Buchan leyó los llamativos titulares: EL GOBIERNO EXPLOTA A UNAS MUJERES. "UNA INFAMIA", AFIRMA UNA ATRACTIVA PROFESORA. Debajo había una gran fotografía de Gertrude Vickers, luciendo su aspecto más severo. Buchan siguió leyendo: "La rubia y escultural doctora Vickers afirma: Las mujeres de este país tienen el deber de actuar. La pantalla de seguridad que rodea la Nave está rebajando a las mujeres a un nivel que el mundo civilizado dejó atrás hace siglos. Desde la época de la esclavitud, no se..."

Buchan alzó los ojos hacia Myers.

—Pero, eso es absurdo...

—Lo cierto es que las mujeres poseen una facultad que nosotros no tenemos, ¿no es cierto? —dijo Myers—. Y, naturalmente, quieren utilizarla.

—Es lógico —admitió Buchan, y se preguntó si hasta entonces no había obrado a espaldas de la lógica.

—Tiene usted aspecto de cansancio —dijo Myers—. ¿Porqué no se toma unas vacaciones hasta que baje la marea?

El furor de Buchan volvió a estallar ante aquella sugerencia.

—¡Oh, comprendo! ¡Quiere usted librarse de mi! Bueno, permítame decirle que me he tomado muy en serio mi tarea. Hace unos días hubiera renunciado a ella de buena gana. Pero ahora tendrá usted que echarme a cañonazos.

El general palmeó afectuosamente su hombro.

—Vamos, vamos... Nadie trata de librarse de usted. Pero, después de todo, sus tentativas no se han visto coronadas por el éxito, admítalo.
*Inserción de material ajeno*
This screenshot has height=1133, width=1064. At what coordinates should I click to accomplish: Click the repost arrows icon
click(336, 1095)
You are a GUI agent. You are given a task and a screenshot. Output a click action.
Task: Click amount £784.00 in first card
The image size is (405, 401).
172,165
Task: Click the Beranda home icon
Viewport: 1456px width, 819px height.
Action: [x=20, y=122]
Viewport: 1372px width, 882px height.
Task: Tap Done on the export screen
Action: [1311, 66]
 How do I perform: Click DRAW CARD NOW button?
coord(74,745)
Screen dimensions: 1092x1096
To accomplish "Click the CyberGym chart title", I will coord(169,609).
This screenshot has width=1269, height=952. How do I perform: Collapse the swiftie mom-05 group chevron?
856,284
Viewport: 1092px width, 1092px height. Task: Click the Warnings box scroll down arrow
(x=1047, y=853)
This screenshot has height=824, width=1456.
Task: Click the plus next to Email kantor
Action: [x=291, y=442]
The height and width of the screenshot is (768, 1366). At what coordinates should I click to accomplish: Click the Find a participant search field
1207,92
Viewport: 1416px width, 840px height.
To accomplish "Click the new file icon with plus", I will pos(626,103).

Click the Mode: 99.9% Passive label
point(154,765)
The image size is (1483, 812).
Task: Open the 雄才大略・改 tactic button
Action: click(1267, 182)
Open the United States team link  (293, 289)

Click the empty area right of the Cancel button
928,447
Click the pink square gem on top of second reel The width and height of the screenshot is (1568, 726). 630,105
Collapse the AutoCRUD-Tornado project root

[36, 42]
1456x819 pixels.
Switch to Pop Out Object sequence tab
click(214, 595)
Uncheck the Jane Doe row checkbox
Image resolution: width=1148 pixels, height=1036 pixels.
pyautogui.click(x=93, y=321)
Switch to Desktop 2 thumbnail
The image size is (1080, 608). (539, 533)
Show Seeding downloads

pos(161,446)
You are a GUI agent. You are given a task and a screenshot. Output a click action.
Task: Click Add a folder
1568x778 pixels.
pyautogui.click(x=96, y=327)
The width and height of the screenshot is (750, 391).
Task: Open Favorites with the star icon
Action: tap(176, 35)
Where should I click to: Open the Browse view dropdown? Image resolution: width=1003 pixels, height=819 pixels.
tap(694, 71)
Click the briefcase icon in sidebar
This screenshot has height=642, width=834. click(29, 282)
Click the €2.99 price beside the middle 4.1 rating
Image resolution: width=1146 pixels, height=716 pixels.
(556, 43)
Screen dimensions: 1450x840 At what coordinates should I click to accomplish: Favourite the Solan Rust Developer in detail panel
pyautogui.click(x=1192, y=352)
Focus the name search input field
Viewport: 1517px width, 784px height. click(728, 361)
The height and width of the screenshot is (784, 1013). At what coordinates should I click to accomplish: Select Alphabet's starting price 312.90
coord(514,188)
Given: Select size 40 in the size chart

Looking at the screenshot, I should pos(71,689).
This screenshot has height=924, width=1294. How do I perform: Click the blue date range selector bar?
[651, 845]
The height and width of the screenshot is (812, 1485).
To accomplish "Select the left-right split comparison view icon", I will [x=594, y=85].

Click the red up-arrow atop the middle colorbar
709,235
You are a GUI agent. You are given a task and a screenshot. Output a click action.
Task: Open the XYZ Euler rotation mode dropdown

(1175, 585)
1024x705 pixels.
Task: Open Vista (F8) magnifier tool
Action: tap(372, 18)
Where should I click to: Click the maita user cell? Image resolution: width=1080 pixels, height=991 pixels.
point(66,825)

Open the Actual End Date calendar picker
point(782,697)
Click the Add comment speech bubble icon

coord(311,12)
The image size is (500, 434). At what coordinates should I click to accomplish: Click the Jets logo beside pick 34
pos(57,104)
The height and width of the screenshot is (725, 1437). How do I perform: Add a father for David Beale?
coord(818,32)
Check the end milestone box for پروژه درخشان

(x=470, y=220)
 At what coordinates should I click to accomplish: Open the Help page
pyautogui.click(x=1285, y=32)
Tómese unos días de descanso, y verá cómo se le ocurre alguna idea nueva. ¿Qué me dice?

Buchan se daba cuenta de que estaba realmente cansado. No le vendría mal un reposo de unos cuantos días.

—De acuerdo, general. ¿Quién quedará a cargo del asunto durante mi ausencia?

—Uno de mis hombres, no se preocupe. Además, tendremos a mano al Profesor Sykes.